Summary of Build an Arduino-Controlled AM/FM/SW Radio
This article details the construction of a multiband radio by integrating the Si4844-A10 analog receiver chip with an Arduino microcontroller. The project supports AM, FM, and Shortwave bands using minimal support components. Key challenges include soldering the SSOP-24 chip, potentially using a carrier board for easier handling, and selecting appropriate antennas and tuning potentiometers. The design relies on 3.3V logic and includes audio output via external amplified speakers.
Parts used in the Arduino-Controlled Multiband Radio:
- Silicon Labs Si4844-A10 receiver chip
- Arduino microprocessor
- Reclaimed ferrite loop antenna (for AM)
- Reclaimed telescopic antenna (for SW/AM)
- Amplifier Q1
- Variable resistor VR1 (linear potentiometer)
- Economical amplified speakers
- SSOP-28 carrier board
- Fine point soldering tip
- Solder braid
- Surface mount ferrite beads
- Surface mount capacitors
The idea of a single chip radio is intriguing. The prospect is especially interesting to me because, frankly, I envy the analog skills I associate with building a radio receiver. When I browsed the circuit literature in the area, I came across the Silicon Labs collection. One of their chips, the Si4844-A10 caught my attention. This receiver has AM/FM/SW capability with all the bells and whistles and it is designed to work with a microprocessor. Best of all, the support components required are mainly associated with the microprocessor display and control functions with only a small amount of antenna support needed. I couldn’t resist taking the plunge.
Reference Documents
Familiarity with the chip’s data and application information is strongly encouraged. The three documents linked below are highly recommended for understanding and building the project:
The Basic Circuit
Figure 1 presents the basic circuit for the receiver and the schematic is adapted from the Silicon Labs Si4844 datasheet and application notes. I used a reclaimed ferrite loop from a discarded portable AM/FM radio as the required AM antenna. I think that a higher quality and larger ferrite would be an improvement. Q1 is the amplifier for the SW/AM and I also used a reclaimed telescopic antenna in that section. It is notable that the design guide, linked above, gives several alternatives and different approaches for the antenna components.

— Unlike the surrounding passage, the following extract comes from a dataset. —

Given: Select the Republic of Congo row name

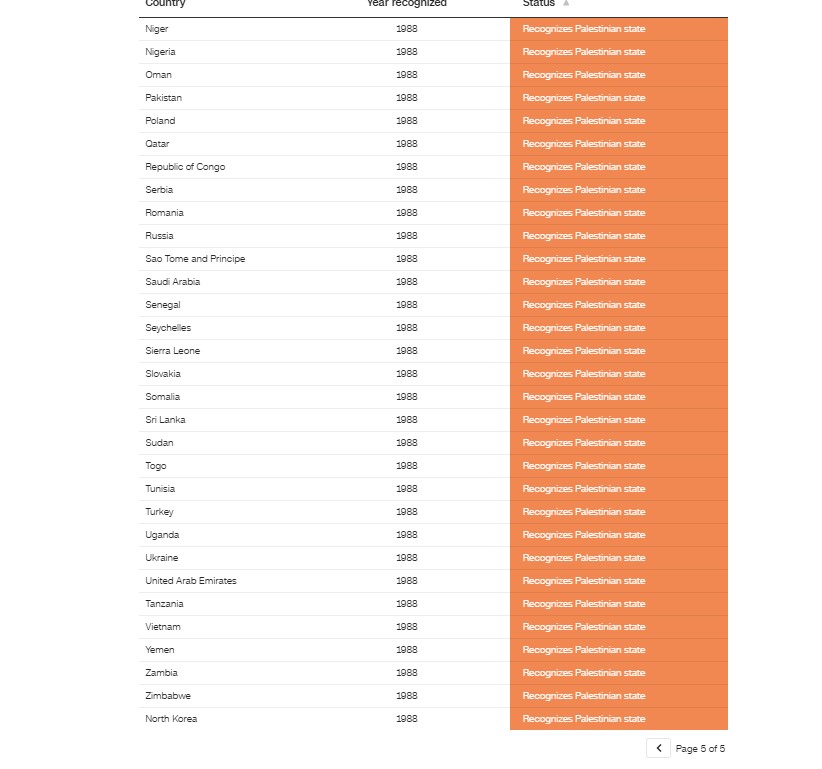Looking at the screenshot, I should pyautogui.click(x=185, y=167).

The variable resistor (VR1) is a critical component since this will be used to adjust the receiver frequency – the tuning knob. It is recommended that a good quality linear potentiometer be used. For the audio out, I chose to use a set of “economical” amplified speakers that I had from a retired desktop PC. Certainly, a simple stereo amplifier could also be used. Everything on the board is 3.3v and all GNDs are connected.
The most difficult part of the construction is probably working with the chip’s SSOP-24 form factor. If you don’t have the experience and equipment to use SMT ICs, the use of a carrier board may be the easiest way to accomplish the task. I had an SSOP-28 carrier board and with a fine point soldering tip and a lot of patience (and some solder braid to undo bridges); I was able to mount the chip so that it could be accessed as a DIL package. The other potentially difficult components to work with are the couple of surface mount ferrite beads and capacitors. These components can also be hand soldered onto a carrier board and treated like a DIL package.

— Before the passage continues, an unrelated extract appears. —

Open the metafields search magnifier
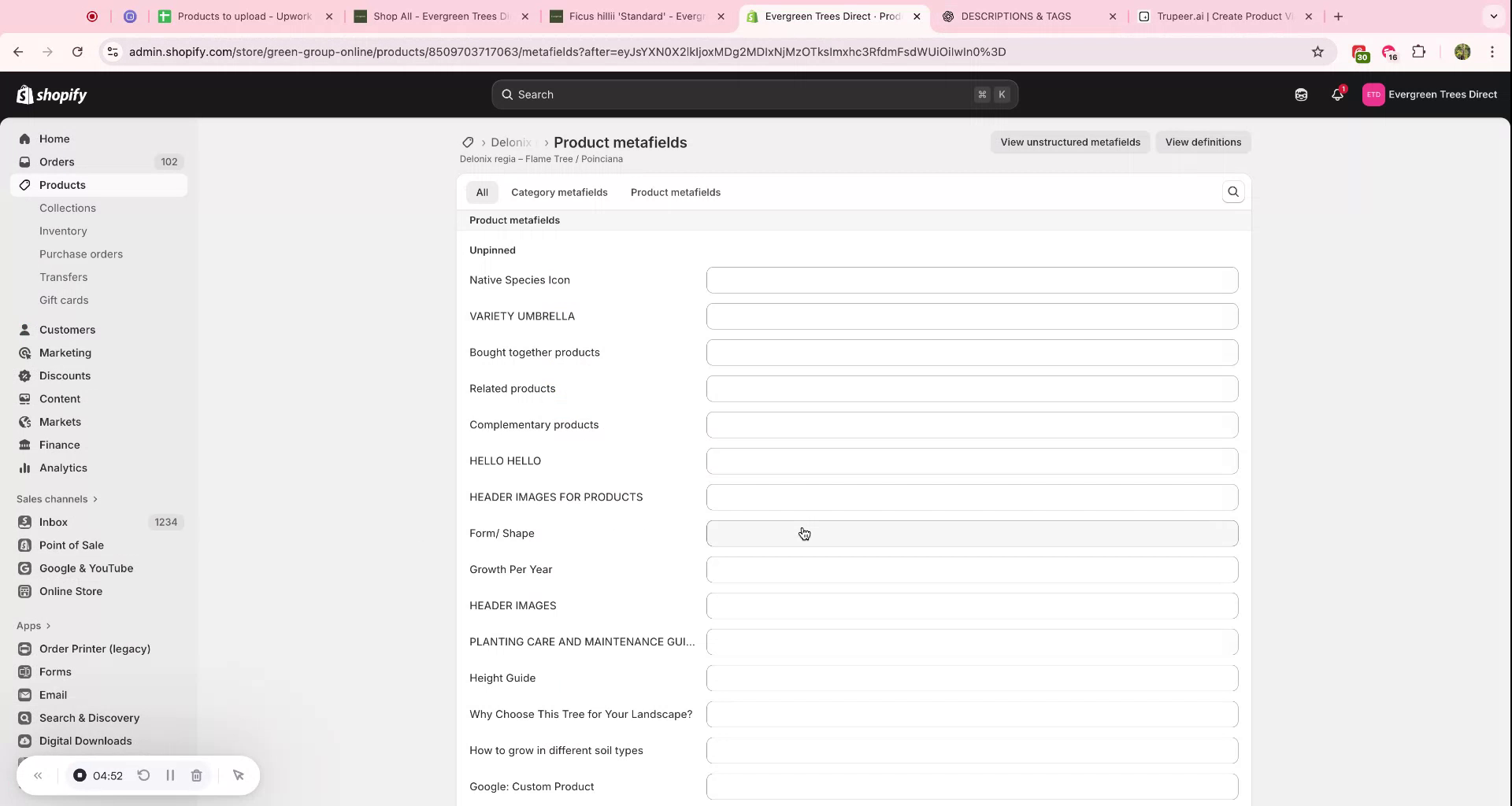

Read more: Build an Arduino-Controlled AM/FM/SW Radio
- What capabilities does the Si4844-A10 chip offer?
The receiver has AM/FM/SW capability with all necessary features designed to work with a microprocessor. - How can I improve the AM antenna performance?
Using a higher quality and larger ferrite is recommended as an improvement over the reclaimed one used in this project. - What type of potentiometer should be used for tuning?

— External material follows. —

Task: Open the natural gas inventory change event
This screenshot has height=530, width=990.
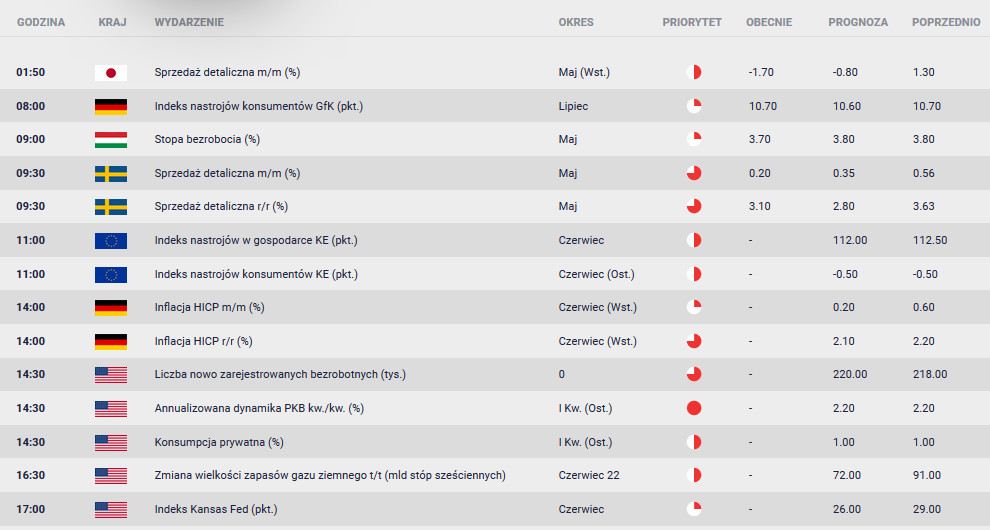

A good quality linear potentiometer is recommended for the variable resistor used to adjust the receiver frequency. - Can I use a different amplifier for the audio output?
Yes, a simple stereo amplifier could also be used instead of the economical amplified speakers from a retired desktop PC. - Is it difficult to work with the Si4844-A10 chip form factor?
The SSOP-24 form factor is considered the most difficult part of the construction if you lack experience with SMT ICs. - What is the easiest way to handle the SSOP-24 chip without SMT equipment?
Using a carrier board allows the chip to be mounted so it can be accessed as a DIL package. - What voltage level is used for everything on the board?
Everything on the board operates at 3.3v and all GNDs are connected. - Where can I find detailed information about the chip?
Familiarity with the datasheet, programming guide, and design guide provided by Silicon Labs is strongly encouraged.